The code to perform this step can be found in the script
dynamic_eQTL_real/01_fash.R from the code directory.
We will directly load the fitted FASH models from the output directory.
load(file.path(result_dir, "fash_fit1_all.RData"))
We will load the datasets from the fitted FASH object:
datasets <- fash_fit1$fash_data$data_list
S_list <- fash_fit1$fash_data$S
for (i in seq_along(datasets)) datasets[[i]]$SE <- S_list[[i]]
pair_tbl <- parse_pair_keys(names(datasets)) %>%
mutate(idx = row_number())
all_genes <- unique(pair_tbl$ens_id)
gene_map <- get_gene_map(
ens_ids = all_genes,
cache_path = file.path(result_dir, "cache_gene_map.rds")
)
In this analysis, we will focus on the FASH(1) model that assumes a first order IWP and tests for dynamic eQTLs.
Let’s take a quick overview of the fitted FASH model:
log_prec <- seq(0,10, by = 0.2)
fine_grid <- sort(c(0, exp(-0.5*log_prec)))
fash_fit1 <- fash(Y = "beta", smooth_var = "time", S = "SE", data_list = datasets,
num_basis = 20, order = 1, betaprec = 0,
pred_step = 1, penalty = 10, grid = fine_grid,
num_cores = num_cores, verbose = TRUE)
save(fash_fit1, file = "./results/fash_fit1_all.RData")
fash_fit1
Fitted fash Object
-------------------
Number of datasets: 1009173
Likelihood: gaussian
Number of PSD grid values: 52 (initial), 11 (non-trivial)
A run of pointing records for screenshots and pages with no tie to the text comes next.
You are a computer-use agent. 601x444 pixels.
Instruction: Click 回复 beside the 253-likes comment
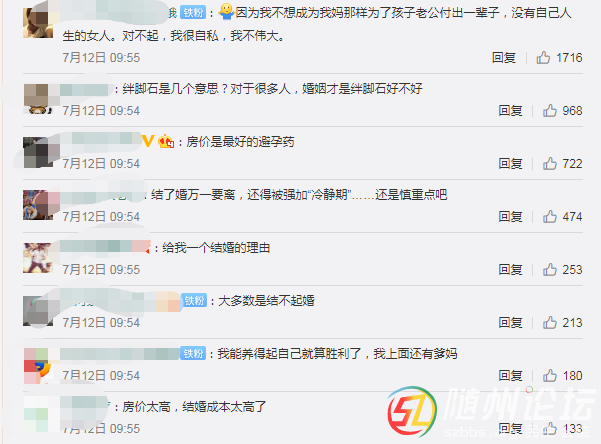tap(510, 269)
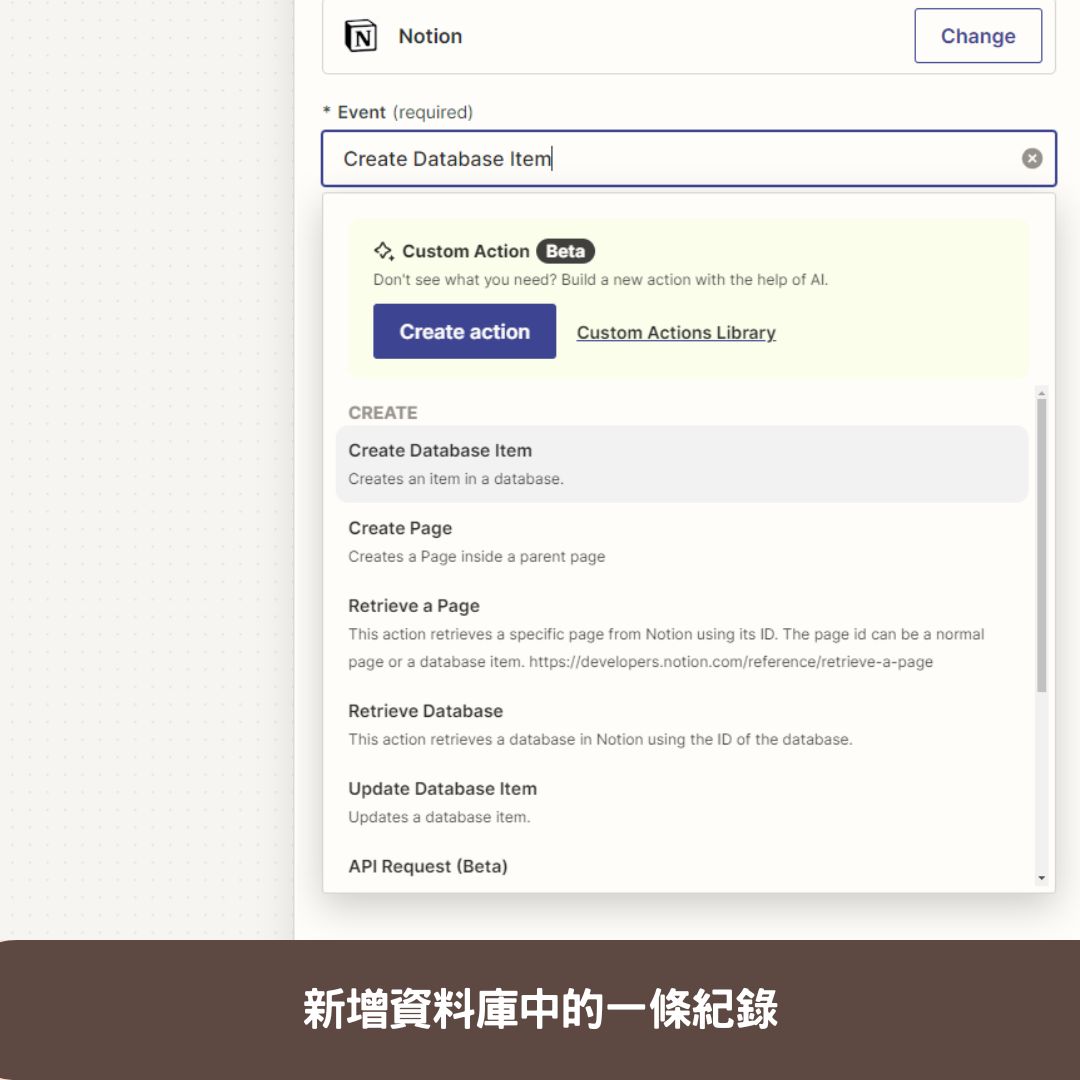Choose the Create Page action
Viewport: 1080px width, 1080px height.
tap(399, 528)
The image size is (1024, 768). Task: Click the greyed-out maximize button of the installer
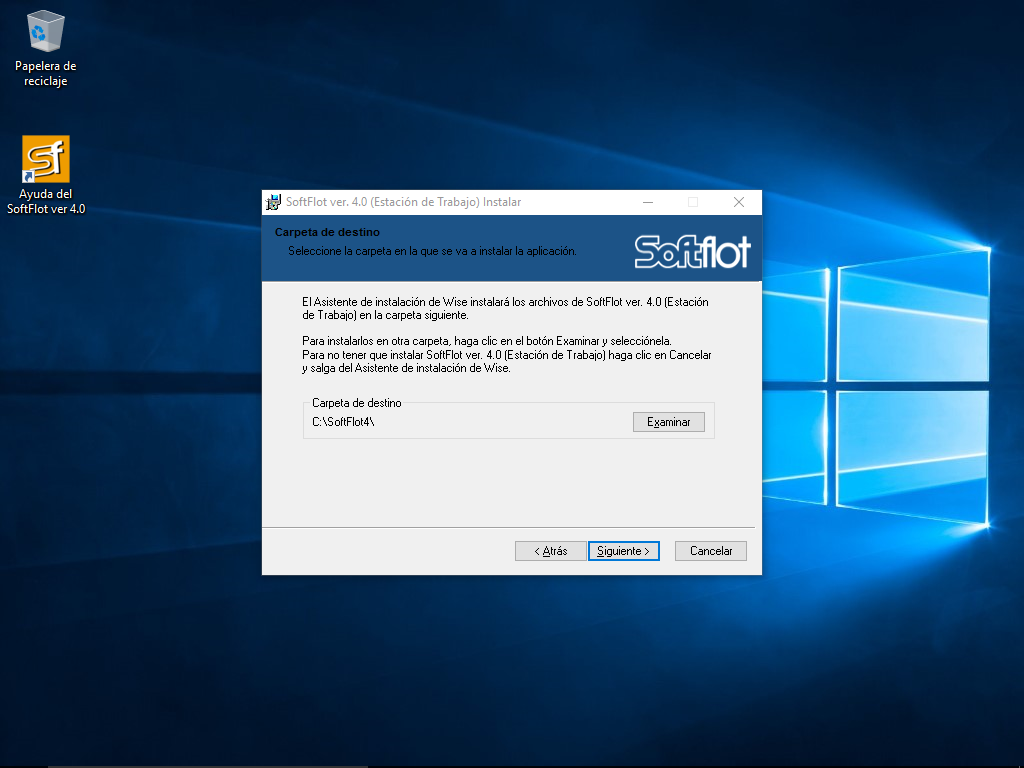(x=693, y=202)
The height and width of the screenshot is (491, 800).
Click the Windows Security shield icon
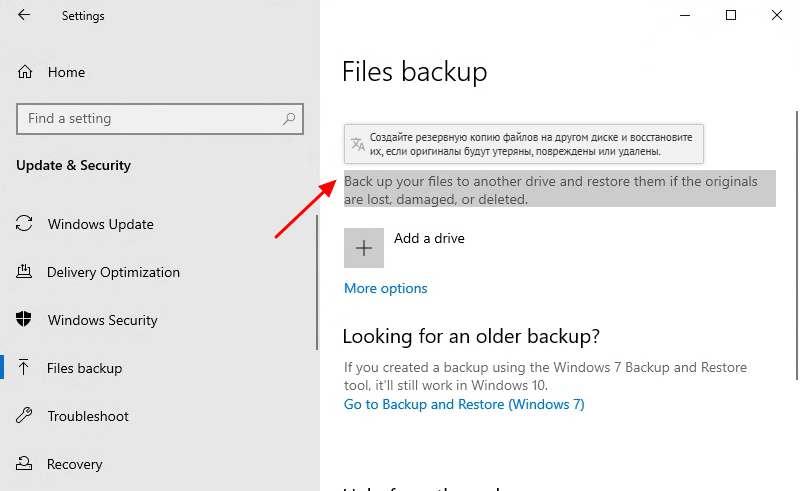point(26,320)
Order of Integrated Wiener Process (IWP): 1
As well as the estimated priors:
fash_fit1$prior_weights
psd prior_weight
1 0.000000000 0.410663695
2 0.006737947 0.141127785
3 0.016572675 0.012015292
4 0.049787068 0.178001757
5 0.074273578 0.071560569
6 0.110803158 0.098258453
7 0.182683524 0.037970329
8 0.246596964 0.021572272
9 0.367879441 0.007501801
10 0.406569660 0.011455909
11 1.000000000 0.009872138
If we measure the significance using the false discovery rate, then it is sensitive to the value of \(\pi_0\). The estimated \(\pi_0\) is 0.4106637, which is way too small to be realistic.
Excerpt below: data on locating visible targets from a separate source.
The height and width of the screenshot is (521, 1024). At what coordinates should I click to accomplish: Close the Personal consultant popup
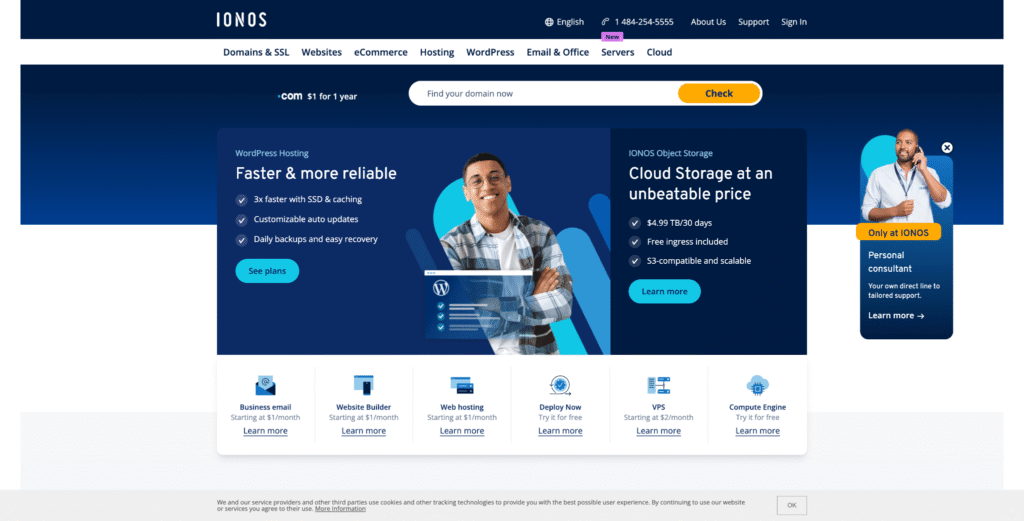[947, 148]
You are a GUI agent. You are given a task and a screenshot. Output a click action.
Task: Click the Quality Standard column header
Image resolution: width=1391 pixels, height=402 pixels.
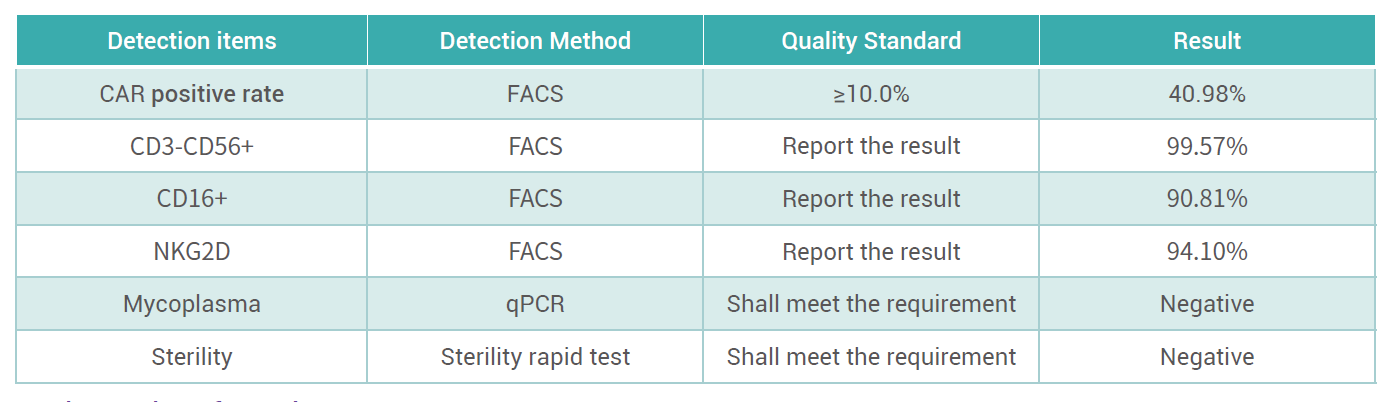[x=871, y=41]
One likely reason could be due to model-misspecification under the alternative hypothesis. To account for this, we will consider the following approaches:
(i): Computing a conservative estimate of \(\pi_0\) based on the BF procedure:
fash_fit1_update <- BF_update(fash_fit1, plot = FALSE)
fash_fit1_update$prior_weights
save(fash_fit1_update, file = paste0(result_dir, "/fash_fit1_update.RData"))
The conservative estimate is 0.93568, which is much more realistic.
(ii): Instead of looking at the FDR which is based on the estimated \(\pi_0\), we can use the minimum local false sign rate (\(\text{min-lfsr}_i\)) to measure significance: \[ \text{min-lfsr}_i = \min_{t} \left\{ \text{lfsr}(W_i(t)) \right\}, \] where \(W_i(t) = \beta_i(t) - \beta_i(0)\).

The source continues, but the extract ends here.